70+ investors control 39% of the US stock market

70+ investors control 39% of the US stock market - GNcrypto

Boomers hold $9 trillion in the stock market and buy Nvidia shares even in hospice. The Economist explains why this could become a problem for all investors.

While younger investors chase memes and quick trades, retirees now hold a large portion of U.S. equities – nearly 39% of all stocks and mutual funds, according to The Economist. That’s almost twice as much as it was 15 years ago. And here’s the catch: when the market falls, this cohort could amplify the crash.

How retirees became stock market headliners

The numbers speak for themselves. The stock market has grown by $24 trillion over the past five years. And almost half of that growth belongs to investors over 70. Demographics have nothing to do with it: the share of elderly Americans has only grown by 3%, but their market presence has doubled.

What’s happening? The Economist identifies three factors:

Bonds no longer work. From 1980 to 2005, Treasury bonds returned an average of 3.8% above inflation annually. After 2005 – less than 0.5%. The inflationary shock of 2020–2022 finally killed appetite for bonds. Why settle for 4% when the S&P 500 has averaged over 10%?

Accumulated wealth provides freedom. “Unless I live to 120, I have enough money to last the rest of my life. So I can take risks,” explains 77-year-old Jay Gourley, who keeps 92% of his portfolio in stocks and index funds.

FOMO has no age. Financial advisors tell stories of clients who invested in Nvidia while in hospice. One of them died at 90 with a $20 million portfolio stuffed with tech giant stocks. When everyone around you is making money in the market, it’s hard to stay on the sidelines.

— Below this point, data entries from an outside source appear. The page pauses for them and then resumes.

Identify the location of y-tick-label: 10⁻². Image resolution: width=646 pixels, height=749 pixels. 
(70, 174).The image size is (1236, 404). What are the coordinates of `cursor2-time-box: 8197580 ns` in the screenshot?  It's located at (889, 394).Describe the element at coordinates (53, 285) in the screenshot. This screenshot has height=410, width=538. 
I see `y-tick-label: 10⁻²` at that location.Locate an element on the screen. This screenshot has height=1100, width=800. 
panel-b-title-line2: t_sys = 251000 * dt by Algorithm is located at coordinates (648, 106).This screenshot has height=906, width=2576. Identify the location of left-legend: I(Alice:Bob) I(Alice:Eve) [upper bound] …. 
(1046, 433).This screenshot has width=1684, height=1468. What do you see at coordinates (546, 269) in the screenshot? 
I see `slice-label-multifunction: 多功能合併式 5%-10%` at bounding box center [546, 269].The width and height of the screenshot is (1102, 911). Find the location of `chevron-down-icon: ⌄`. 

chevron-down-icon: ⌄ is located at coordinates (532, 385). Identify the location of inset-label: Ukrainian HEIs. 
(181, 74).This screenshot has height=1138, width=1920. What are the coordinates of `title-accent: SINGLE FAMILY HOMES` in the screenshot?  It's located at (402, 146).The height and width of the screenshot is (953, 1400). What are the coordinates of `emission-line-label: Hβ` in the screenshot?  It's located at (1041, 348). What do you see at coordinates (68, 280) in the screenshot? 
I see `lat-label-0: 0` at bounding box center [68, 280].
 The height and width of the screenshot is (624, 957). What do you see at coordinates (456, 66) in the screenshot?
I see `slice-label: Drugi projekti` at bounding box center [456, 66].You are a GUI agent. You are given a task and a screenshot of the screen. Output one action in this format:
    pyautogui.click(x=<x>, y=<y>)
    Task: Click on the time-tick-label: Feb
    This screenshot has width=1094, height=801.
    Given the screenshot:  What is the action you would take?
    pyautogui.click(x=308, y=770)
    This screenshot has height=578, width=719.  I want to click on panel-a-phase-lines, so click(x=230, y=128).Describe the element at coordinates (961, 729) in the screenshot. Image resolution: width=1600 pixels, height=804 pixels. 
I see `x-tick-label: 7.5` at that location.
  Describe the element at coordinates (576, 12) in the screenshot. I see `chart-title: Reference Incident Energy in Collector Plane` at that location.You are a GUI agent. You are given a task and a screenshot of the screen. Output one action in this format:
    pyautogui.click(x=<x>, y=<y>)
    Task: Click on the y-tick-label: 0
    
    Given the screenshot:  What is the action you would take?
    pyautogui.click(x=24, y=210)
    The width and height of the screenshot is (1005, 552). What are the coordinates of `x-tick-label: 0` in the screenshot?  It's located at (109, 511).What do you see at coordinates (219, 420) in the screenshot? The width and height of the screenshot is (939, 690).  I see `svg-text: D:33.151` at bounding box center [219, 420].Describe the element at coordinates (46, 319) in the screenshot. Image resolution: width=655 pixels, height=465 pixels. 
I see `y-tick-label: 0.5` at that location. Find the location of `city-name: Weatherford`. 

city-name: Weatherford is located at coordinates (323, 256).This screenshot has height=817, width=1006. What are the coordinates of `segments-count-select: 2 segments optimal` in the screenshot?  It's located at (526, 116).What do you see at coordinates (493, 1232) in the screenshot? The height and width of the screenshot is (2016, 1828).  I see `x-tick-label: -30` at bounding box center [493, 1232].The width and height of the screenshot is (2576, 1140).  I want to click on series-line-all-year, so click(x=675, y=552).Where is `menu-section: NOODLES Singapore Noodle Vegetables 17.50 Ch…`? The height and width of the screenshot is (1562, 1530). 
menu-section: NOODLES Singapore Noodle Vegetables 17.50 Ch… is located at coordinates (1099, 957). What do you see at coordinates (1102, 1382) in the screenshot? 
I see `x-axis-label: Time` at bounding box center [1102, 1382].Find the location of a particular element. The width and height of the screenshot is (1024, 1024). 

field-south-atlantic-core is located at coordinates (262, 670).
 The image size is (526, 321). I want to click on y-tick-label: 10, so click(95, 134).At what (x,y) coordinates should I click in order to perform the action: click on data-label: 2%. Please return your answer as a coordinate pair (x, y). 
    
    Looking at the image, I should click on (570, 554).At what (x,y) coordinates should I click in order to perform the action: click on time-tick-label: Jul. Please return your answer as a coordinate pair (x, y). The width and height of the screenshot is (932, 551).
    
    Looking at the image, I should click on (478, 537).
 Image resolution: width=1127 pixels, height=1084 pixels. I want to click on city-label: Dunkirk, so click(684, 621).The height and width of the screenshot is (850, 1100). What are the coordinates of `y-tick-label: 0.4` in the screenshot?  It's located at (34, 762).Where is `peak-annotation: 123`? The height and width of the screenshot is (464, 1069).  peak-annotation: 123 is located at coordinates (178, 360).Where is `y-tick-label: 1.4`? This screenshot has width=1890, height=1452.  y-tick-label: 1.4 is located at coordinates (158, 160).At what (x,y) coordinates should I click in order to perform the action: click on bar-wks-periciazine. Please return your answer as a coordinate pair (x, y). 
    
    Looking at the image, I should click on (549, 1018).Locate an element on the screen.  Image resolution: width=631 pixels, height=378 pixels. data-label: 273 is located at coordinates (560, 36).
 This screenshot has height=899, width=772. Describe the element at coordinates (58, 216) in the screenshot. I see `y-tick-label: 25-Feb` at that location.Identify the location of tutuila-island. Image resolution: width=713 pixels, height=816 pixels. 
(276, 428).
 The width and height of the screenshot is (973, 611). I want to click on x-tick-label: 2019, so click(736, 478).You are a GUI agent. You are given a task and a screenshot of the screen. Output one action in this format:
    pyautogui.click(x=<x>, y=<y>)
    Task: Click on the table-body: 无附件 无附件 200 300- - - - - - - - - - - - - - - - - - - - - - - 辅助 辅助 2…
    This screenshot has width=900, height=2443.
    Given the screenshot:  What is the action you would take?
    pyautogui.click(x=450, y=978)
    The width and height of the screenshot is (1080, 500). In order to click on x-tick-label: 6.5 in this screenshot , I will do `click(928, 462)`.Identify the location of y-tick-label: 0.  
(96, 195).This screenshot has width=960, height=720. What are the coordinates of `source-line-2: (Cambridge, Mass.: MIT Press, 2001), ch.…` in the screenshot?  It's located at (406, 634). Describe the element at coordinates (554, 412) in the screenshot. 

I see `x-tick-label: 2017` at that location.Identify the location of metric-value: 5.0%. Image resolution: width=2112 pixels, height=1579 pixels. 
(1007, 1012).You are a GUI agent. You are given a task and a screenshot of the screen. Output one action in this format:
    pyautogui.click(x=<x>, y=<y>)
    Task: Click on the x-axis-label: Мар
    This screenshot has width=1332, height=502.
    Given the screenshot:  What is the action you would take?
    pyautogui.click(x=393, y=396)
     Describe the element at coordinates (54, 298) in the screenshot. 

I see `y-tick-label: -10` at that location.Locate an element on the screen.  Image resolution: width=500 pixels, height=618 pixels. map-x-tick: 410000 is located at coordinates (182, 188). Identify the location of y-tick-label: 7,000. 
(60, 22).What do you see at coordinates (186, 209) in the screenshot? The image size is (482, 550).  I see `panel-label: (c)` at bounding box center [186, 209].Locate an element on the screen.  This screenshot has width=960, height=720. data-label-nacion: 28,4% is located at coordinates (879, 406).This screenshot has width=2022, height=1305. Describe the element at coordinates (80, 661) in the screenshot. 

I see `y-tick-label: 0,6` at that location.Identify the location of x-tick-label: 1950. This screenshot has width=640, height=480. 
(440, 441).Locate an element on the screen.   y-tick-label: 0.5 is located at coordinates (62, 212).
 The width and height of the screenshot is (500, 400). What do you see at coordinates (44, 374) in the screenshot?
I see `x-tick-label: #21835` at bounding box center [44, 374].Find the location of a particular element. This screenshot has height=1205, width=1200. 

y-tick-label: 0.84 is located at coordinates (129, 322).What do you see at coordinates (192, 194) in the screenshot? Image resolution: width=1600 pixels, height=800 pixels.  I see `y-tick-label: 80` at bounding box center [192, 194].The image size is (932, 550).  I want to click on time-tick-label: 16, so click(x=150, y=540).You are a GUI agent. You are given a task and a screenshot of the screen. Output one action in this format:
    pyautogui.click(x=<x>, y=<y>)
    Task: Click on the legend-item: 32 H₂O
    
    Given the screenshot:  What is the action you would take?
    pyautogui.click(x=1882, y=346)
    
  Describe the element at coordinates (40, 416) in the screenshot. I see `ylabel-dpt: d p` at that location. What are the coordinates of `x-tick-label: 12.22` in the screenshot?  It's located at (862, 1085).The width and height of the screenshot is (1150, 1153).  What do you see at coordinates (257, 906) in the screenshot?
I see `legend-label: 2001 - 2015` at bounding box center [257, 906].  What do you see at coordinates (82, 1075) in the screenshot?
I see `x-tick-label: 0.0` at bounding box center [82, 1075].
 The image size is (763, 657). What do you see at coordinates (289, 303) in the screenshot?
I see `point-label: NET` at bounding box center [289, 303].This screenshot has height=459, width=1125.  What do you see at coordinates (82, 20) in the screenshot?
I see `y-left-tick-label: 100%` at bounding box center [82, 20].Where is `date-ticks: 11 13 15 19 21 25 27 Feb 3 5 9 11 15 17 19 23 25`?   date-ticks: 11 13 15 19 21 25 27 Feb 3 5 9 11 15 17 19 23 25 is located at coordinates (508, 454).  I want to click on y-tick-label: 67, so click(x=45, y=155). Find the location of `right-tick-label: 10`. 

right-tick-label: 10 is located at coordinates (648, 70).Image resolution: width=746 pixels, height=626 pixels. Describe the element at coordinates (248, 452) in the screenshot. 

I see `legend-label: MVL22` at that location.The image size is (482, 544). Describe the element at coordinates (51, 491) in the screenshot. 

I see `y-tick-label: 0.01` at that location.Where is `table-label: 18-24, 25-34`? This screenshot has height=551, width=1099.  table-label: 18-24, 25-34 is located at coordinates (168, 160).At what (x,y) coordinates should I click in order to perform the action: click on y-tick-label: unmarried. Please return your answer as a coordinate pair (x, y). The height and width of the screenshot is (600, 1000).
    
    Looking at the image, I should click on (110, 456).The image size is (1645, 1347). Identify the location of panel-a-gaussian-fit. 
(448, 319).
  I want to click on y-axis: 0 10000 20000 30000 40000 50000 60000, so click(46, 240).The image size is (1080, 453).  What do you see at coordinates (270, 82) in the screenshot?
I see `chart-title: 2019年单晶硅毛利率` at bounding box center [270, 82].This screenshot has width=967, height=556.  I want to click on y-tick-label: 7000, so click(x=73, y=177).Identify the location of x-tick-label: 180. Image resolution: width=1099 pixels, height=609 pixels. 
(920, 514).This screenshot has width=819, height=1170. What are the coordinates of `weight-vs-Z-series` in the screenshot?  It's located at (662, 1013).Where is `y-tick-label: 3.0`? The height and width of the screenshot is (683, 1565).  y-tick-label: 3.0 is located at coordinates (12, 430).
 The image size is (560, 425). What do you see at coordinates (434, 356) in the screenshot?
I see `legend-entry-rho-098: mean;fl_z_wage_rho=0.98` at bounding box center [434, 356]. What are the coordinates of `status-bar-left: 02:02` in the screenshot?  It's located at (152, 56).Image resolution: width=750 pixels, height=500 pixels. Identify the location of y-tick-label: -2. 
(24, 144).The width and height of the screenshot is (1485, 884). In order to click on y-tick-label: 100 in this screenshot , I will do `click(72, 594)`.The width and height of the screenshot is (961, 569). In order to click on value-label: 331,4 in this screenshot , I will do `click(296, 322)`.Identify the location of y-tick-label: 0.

Does the “100 Minus Age” rule still work?

Classic advice: subtract your age from 100 – that’s the percentage of stocks in your portfolio. For example, at 75 you should have 25% in stocks, and the rest in bonds and cash. This logic underlies target-date funds that automatically reduce equity exposure with age.

But research shows otherwise. In 2014, Wade Pfau and Michael Kitces proved that increasing stock allocation throughout retirement can be more profitable than decreasing it. Why? Because timing matters. If you sell stocks during a downturn and move to bonds, you lock in losses and miss the rebound.

An even more radical conclusion came from scientists at Emory, Arizona, and Missouri: a portfolio of 100% stocks (1/3 US, 2/3 global) gives only a 7% probability of running out of money when withdrawing 4% annually.

What about bonds? The chance of going broke reaches 39%!

The problem: they might sell

Aggressive portfolios work for individual investors. But what happens to the market as a whole when these $9 trillion start moving?

In an optimistic scenario, boomers will hold stocks for their children and grandchildren. They survived the crashes of ’87, the dotcom bubble, and 2008 – and they know the market always recovers. A Schroders survey shows that during the pandemic crash of 2020, only 25% of investors over 71 changed their risk level – the smallest share among all age groups.

But there’s also a pessimistic scenario. While young investors can wait out prolonged corrections (because they have decades to recover losses), retirees don’t have that luxury package. If the market falls for two years straight and you’re 75, the question “Wait for recovery or lock in losses” becomes existential.

Those who went into stocks because of FOMO can reverse course just as quickly. And when money is needed for medical bills or care – selling becomes practically inevitable. If there are many such sales simultaneously, it could turn a correction into a crash sale.

What this means for the rest of the market

  1. Volatility could become higher. When a significant portion of capital is controlled by a group with a limited time horizon and sensitivity to cash flow, the market becomes less stable.
  2. The liquidity question. Young investors typically hold positions longer. Retirees can sell faster – especially if they need funds for living expenses.
  3. This is another example of how traditional investing rules are breaking down. Bonds are no longer a “safe” alternative. Classic allocations don’t work in a world where inflation can devour your bond-built portfolio in a couple of years.

Well, you weren’t expecting anything from them anymore, but boomers rewrote the rules. They proved that aggressive portfolios can work even at 70+. But they could also become the trigger for the next massive market dump.

The real question isn’t whether older investors have diamond hands – it’s how much time they have to keep holding on.